Information provided:
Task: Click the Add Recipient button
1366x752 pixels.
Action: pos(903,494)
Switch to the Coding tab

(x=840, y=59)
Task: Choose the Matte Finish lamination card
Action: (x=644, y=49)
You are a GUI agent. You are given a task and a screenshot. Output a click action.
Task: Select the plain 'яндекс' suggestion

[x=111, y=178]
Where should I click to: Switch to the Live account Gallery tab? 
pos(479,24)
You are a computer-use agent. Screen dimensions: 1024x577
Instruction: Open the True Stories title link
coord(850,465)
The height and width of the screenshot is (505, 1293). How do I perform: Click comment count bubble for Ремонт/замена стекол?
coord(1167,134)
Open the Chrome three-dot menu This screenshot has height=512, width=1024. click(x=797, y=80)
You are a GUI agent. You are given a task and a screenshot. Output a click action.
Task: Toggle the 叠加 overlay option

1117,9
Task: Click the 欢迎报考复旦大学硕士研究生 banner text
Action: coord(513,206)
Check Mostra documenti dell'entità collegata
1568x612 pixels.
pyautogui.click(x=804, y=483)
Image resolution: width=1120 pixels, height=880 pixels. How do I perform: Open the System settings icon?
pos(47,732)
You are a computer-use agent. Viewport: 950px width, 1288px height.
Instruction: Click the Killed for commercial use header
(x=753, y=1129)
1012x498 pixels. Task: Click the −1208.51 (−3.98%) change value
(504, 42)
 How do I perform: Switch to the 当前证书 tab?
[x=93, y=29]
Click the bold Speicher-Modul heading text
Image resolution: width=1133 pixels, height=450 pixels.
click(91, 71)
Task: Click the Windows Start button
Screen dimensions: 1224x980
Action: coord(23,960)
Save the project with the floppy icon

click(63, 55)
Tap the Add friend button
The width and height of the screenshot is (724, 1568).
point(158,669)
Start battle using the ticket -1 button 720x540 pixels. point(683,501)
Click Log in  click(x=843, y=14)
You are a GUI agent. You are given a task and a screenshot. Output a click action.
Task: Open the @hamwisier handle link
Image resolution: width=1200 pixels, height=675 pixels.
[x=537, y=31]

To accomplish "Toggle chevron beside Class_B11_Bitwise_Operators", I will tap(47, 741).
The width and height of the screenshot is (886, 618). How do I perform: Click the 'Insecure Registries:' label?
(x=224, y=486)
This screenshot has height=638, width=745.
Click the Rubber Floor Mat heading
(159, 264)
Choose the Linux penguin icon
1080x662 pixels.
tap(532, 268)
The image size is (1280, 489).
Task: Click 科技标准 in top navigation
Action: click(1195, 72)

Directions:
Copy out every line of the material above that mentions the word "Start".

Response:
Task: Click the Windows Start button
Start battle using the ticket -1 button 720x540 pixels. point(683,501)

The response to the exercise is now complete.